Pronto soccorso e reparti ospedalieri in tilt in molte Regioni italiane per l'affluenza record di pazienti Covid e per il gran numero di ricoveri nei reparti ordinari anche di malati con pochi sintomi e che, affermano i sanitari, potrebbero essere trattati al domicilio. A lanciare l'allerta è la Società italiana di medicina di emergenza urgenza (Simeu), sottolineando come in queste ore nei Pronto soccorso (Ps) si stiano vivendo enormi difficoltà anche per la carenza di medici ed infermieri.  "La situazione nei Ps è drammatica, con fortissime criticità in tutte le Regioni. I Ps, in questi giorni, sono presi d'assalto da pazienti con sintomi da Covid-19 e ci sono file di ambulanze in attesa", afferma il presidente Simeu Salvatore Manca. I reparti Covid, racconta, "sono pieni ed i Ps stanno diventando un 'parcheggio' per questi pazienti anche per 3-5 giorni. Stiamo assistendo tutti ma mancano medici e infermieri. Non ce la facciamo più a reggere".

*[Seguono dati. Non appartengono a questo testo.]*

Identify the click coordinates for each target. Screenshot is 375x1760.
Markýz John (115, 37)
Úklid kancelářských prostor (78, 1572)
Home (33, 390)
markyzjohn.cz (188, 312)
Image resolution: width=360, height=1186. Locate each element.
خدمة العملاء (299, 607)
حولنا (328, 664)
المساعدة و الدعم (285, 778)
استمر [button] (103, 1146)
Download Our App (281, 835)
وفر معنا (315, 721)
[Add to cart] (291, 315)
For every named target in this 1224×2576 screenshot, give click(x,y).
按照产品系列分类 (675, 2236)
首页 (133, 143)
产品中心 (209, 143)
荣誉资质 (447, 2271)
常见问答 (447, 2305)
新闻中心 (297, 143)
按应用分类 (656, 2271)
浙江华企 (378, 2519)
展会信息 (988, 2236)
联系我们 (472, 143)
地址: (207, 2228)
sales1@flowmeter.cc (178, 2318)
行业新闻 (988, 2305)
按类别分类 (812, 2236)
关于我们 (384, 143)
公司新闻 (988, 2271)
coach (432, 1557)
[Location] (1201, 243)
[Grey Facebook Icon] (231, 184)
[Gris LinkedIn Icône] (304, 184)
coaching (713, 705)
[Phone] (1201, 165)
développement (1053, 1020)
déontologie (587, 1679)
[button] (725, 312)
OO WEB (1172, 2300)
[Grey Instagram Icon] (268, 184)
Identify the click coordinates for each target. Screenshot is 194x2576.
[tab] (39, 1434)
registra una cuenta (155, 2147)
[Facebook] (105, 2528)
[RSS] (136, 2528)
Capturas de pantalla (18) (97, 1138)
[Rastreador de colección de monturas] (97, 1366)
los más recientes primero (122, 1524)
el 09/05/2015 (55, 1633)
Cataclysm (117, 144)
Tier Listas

La situazione è "critica - racconta - pressochè in tutte le Regioni - perchè sui Ps si stanno riversando migliaia di persone sintomatiche ma anche con sintomi molto lievi che, nella maggioranza dei casi, chiedono di poter effettuare un tampone rapido per la diagnosi. Ma c'è anche un'emergenza per le fila di ambulanze per trasportare pazienti". La conseguenza è che i Ps, rileva, "stanno diventando dei 'parcheggi' per i pazienti Covid, che vi rimango anche dai 3 ai 5 giorni in attesa che si liberi un posto nei reparti ordinari Covid, anch'essi ormai pieni". Il punto, chiarisce Manca, è che si sta creando una situazione "paradossale in cui i reparti non riescono a dimettere i pazienti positivi ma con lievi sintomi perchè molti non possono tornare al proprio domicilio, dove non hanno le condizioni per restare in isolamento". Nei Ps, dunque, sottolinea, "viene fornita un'assistenza piena con ventilazione non invasiva attraverso i caschetti. Questo sta consentendo di non riempire le terapie intensive ma sta sovraccaricando incredibilmente i Pronto soccorso". Criticità, queste, che si stanno verificando al Sud, come in Sardegna e Campania, ma anche al Nord in Lombardia e Liguria, e nel Lazio. "Stiamo tornando ai numeri di marzo - afferma Manca - anche se le terapie intensive non sono ancora completamente piene". La ragione di questa situazione critica, chiarisce, sta nel fatto che "i servizi territoriali non riescono a rispondere alla domanda di assistenza e le unità Usca per l'assistenza domiciliare sono pochissime: invece di una ogni 60mila abitanti, come indicato, in varie Regioni ne è presente una ogni 180mila. In queste condizioni è inevitabile che la gente si riversi sugli ospedali o sul 118".

Altro "enorme" problema è quello della carenza di personale: "Nei Ps si contano 3mila medici ed infermieri in meno rispetto all'organico che dovrebbe essere previsto. Stiamo sopperendo accettando di svolgere sovraccarichi di lavoro e turni no-stop. Un aiuto arriva dagli specializzandi degli ultimi anni impiegati per l'emergenza, ma questo succede nei grandi ospedali universitari e non nei piccoli, che sono quelli maggiormente in sofferenza". Quest'anno i posti di specializzazione in medicina d'urgenza sono raddoppiati passando a 857, sottolinea Manca, "ma ancora non bastano. Ora l'urgenza è aumentare l'impiego degli specializzandi nei Ps, perchè sono ancora pochi quelli che accettano un contratto di questo tipo dato il lavoro usurante e la mancanza di incrementi retributivi legati alla condizione emergenziale". E proprio per affrontare tale carenza, il dipartimento Salute della Regione Puglia ha richiamato, su base volontaria, i medici pensionati e lunedì prossimo verrà pubblicato un avviso per compilare una graduatoria da cui ogni Asl potrà attingere per far fronte all'emergenza Coronavirus. In base alle specialità dei medici che decideranno di tornare in corsia ci sarà l'assegnazione dei posti negli ospedali e nei reparti.